Excerpted passage =
§
Ella Aylmer, 19, comes to test a baggy she found on the street. She is pleased after it turns out to be MDMA. “It’s good to know, and they gave me good, solid advice about how much to take,” she says. “It’s above average strength, so best to take a smaller amount, which I wouldn’t have known.” She thinks the services offered by The Loop are “brilliant”, because so many people are otherwise “leaving so much up to chance”.
Sam Cooper is another to test his MDMA, which turns out to be stronger than expected. At the age of 33, he wishes he’d been able to test and get advice when he started using the drug over a decade ago. “At the moment, with pills and MDMA, strength is the big factor, and it’s quite scary,” he says, adding that some younger users are “blasé” about what they’re taking. “It’s amazing that it’s also in the city centre,” he adds. “That’s where the majority of the recreational drug use is going on. It’s incredible that the forces that be are allowing them to be here.”
§
Extracted records =
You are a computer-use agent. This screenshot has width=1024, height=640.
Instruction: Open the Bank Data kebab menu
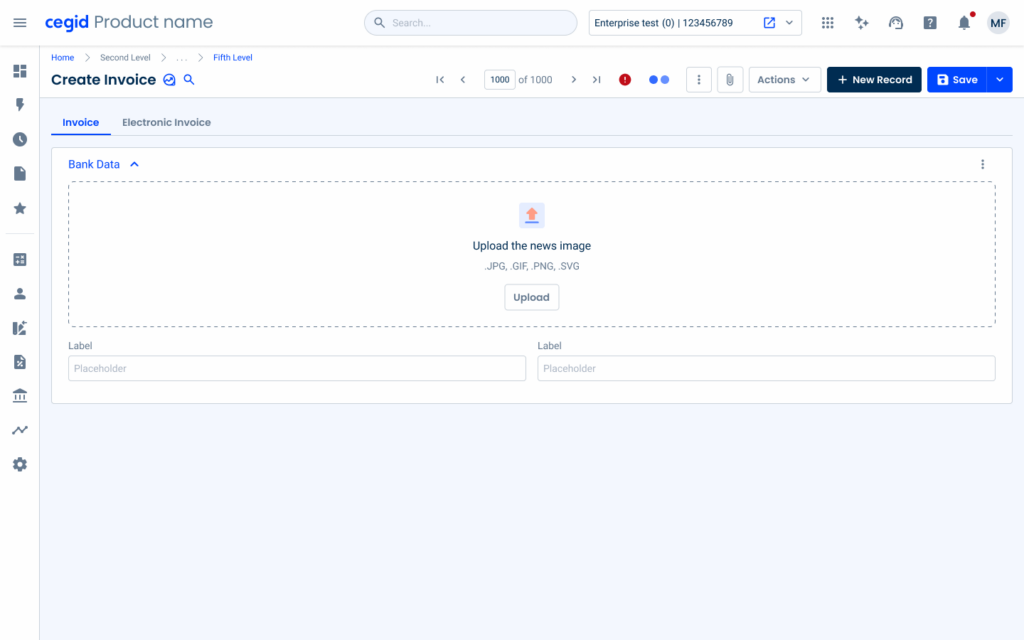coord(982,164)
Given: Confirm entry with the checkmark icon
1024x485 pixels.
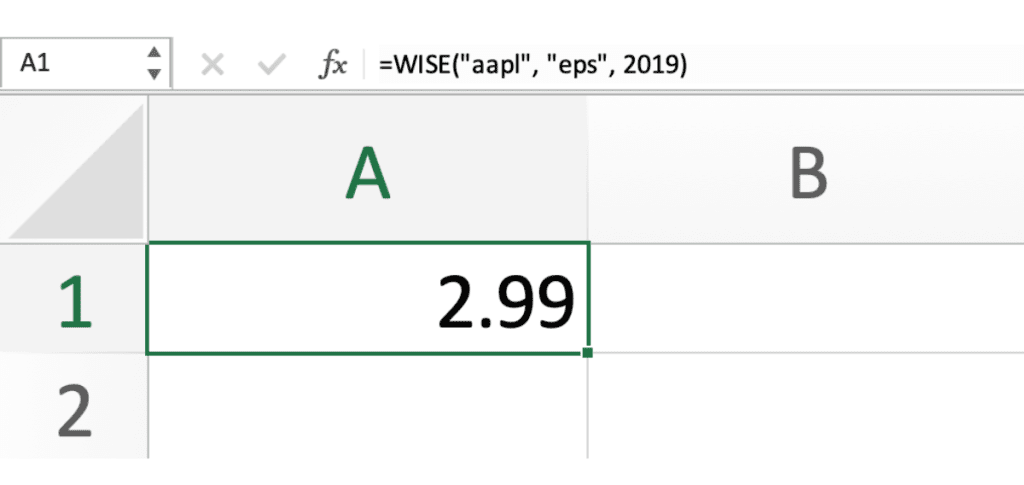Looking at the screenshot, I should (270, 65).
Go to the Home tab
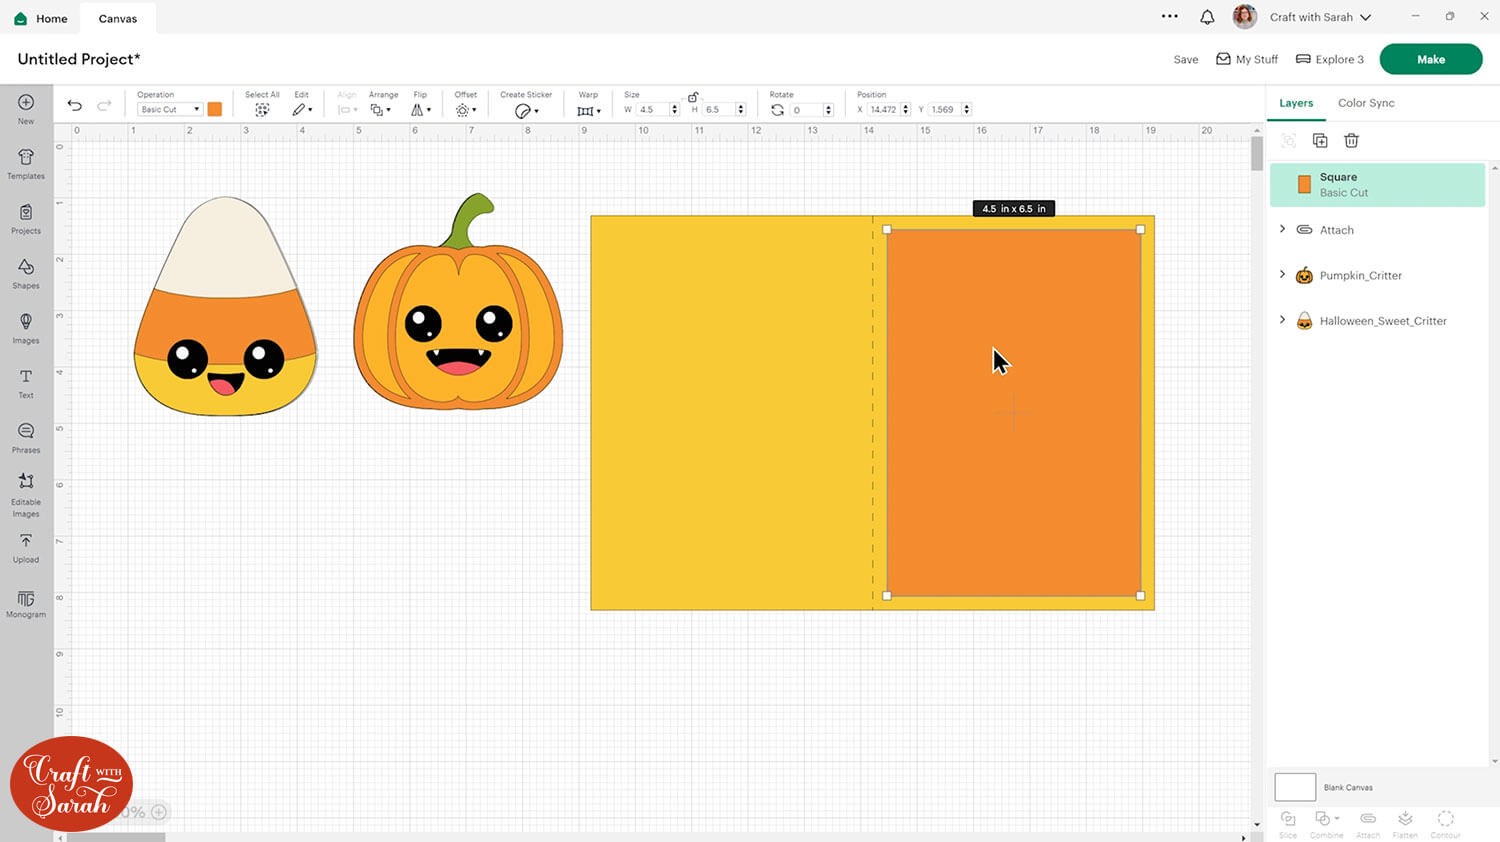The height and width of the screenshot is (842, 1500). (x=41, y=18)
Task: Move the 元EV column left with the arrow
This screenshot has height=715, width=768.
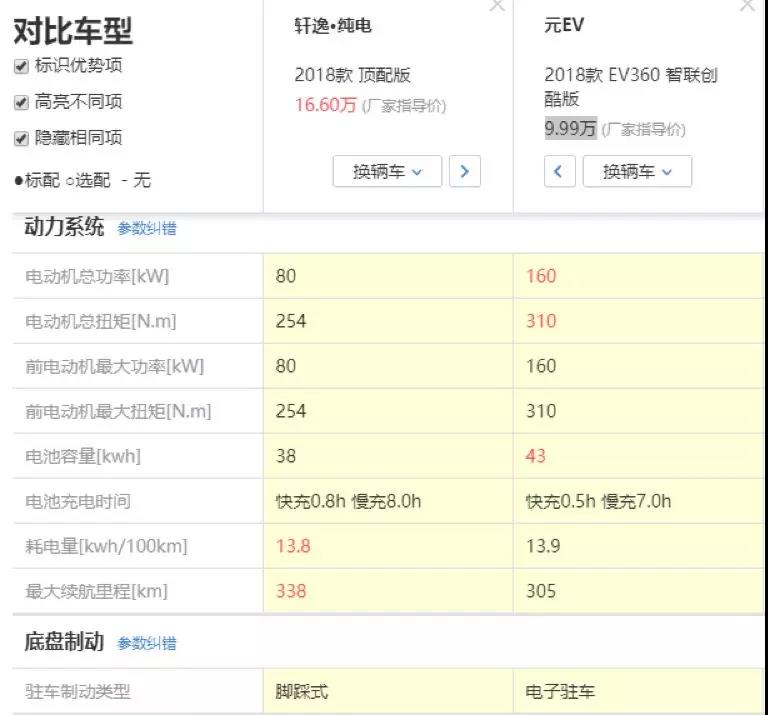Action: pos(559,171)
§
Requirement =
Can you transcribe the full passage about testing drugs with The Loop, word for word?

Exercise response =
Ella Aylmer, 19, comes to test a baggy she found on the street. She is pleased after it turns out to be MDMA. “It’s good to know, and they gave me good, solid advice about how much to take,” she says. “It’s above average strength, so best to take a smaller amount, which I wouldn’t have known.” She thinks the services offered by The Loop are “brilliant”, because so many people are otherwise “leaving so much up to chance”.
Sam Cooper is another to test his MDMA, which turns out to be stronger than expected. At the age of 33, he wishes he’d been able to test and get advice when he started using the drug over a decade ago. “At the moment, with pills and MDMA, strength is the big factor, and it’s quite scary,” he says, adding that some younger users are “blasé” about what they’re taking. “It’s amazing that it’s also in the city centre,” he adds. “That’s where the majority of the recreational drug use is going on. It’s incredible that the forces that be are allowing them to be here.”